- **Descrição da tarefa**: Reproduza a listagem abaixo linha por linha, do início ao fim, sem alterar nenhum caractere.

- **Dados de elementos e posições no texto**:
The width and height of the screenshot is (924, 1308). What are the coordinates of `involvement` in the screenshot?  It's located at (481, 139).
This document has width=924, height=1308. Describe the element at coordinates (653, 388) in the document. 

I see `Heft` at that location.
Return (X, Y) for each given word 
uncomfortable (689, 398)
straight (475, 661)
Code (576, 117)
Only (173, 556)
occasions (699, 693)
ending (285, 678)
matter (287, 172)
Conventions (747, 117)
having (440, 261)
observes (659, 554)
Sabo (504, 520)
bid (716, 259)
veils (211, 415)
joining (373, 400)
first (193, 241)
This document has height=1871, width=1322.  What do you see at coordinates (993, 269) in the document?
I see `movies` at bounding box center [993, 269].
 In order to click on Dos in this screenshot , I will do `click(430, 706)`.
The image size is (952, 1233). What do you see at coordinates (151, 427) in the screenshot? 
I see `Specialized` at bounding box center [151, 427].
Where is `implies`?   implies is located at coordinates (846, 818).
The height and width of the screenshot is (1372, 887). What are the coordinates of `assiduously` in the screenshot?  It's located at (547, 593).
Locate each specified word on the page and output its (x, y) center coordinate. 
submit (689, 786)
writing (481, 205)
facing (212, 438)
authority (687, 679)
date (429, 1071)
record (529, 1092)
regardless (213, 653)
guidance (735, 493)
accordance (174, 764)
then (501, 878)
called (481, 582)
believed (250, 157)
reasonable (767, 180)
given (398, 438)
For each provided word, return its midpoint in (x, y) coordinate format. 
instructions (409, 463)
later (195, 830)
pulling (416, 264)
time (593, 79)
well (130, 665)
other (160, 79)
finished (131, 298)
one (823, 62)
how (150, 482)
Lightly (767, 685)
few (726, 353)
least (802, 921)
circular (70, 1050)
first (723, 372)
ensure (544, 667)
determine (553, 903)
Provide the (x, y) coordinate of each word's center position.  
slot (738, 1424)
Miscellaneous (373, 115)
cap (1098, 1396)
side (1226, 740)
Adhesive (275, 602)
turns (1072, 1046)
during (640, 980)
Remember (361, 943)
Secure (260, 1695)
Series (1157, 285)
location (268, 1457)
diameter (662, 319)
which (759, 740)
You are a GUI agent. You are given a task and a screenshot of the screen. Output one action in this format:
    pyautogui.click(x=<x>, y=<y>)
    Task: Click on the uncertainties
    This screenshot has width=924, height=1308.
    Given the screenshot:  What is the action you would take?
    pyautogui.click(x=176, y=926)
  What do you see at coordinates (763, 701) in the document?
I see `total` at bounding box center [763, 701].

- **Resultado do exercício**:
The width and height of the screenshot is (924, 1308). What are the coordinates of `involvement` in the screenshot?  It's located at (481, 139).
This document has width=924, height=1308. Describe the element at coordinates (653, 388) in the document. 

I see `Heft` at that location.
Return (X, Y) for each given word 
uncomfortable (689, 398)
straight (475, 661)
Code (576, 117)
Only (173, 556)
occasions (699, 693)
ending (285, 678)
matter (287, 172)
Conventions (747, 117)
having (440, 261)
observes (659, 554)
Sabo (504, 520)
bid (716, 259)
veils (211, 415)
joining (373, 400)
first (193, 241)
This document has height=1871, width=1322.  What do you see at coordinates (993, 269) in the document?
I see `movies` at bounding box center [993, 269].
 In order to click on Dos in this screenshot , I will do `click(430, 706)`.
The image size is (952, 1233). What do you see at coordinates (151, 427) in the screenshot? 
I see `Specialized` at bounding box center [151, 427].
Where is `implies`?   implies is located at coordinates (846, 818).
The height and width of the screenshot is (1372, 887). What are the coordinates of `assiduously` in the screenshot?  It's located at (547, 593).
Locate each specified word on the page and output its (x, y) center coordinate. 
submit (689, 786)
writing (481, 205)
facing (212, 438)
authority (687, 679)
date (429, 1071)
record (529, 1092)
regardless (213, 653)
guidance (735, 493)
accordance (174, 764)
then (501, 878)
called (481, 582)
believed (250, 157)
reasonable (767, 180)
given (398, 438)
For each provided word, return its midpoint in (x, y) coordinate format. 
instructions (409, 463)
later (195, 830)
pulling (416, 264)
time (593, 79)
well (130, 665)
other (160, 79)
finished (131, 298)
one (823, 62)
how (150, 482)
Lightly (767, 685)
few (726, 353)
least (802, 921)
circular (70, 1050)
first (723, 372)
ensure (544, 667)
determine (553, 903)
Provide the (x, y) coordinate of each word's center position.  
slot (738, 1424)
Miscellaneous (373, 115)
cap (1098, 1396)
side (1226, 740)
Adhesive (275, 602)
turns (1072, 1046)
during (640, 980)
Remember (361, 943)
Secure (260, 1695)
Series (1157, 285)
location (268, 1457)
diameter (662, 319)
which (759, 740)
You are a GUI agent. You are given a task and a screenshot of the screen. Output one action in this format:
    pyautogui.click(x=<x>, y=<y>)
    Task: Click on the uncertainties
    This screenshot has width=924, height=1308.
    Given the screenshot:  What is the action you would take?
    pyautogui.click(x=176, y=926)
  What do you see at coordinates (763, 701) in the document?
I see `total` at bounding box center [763, 701].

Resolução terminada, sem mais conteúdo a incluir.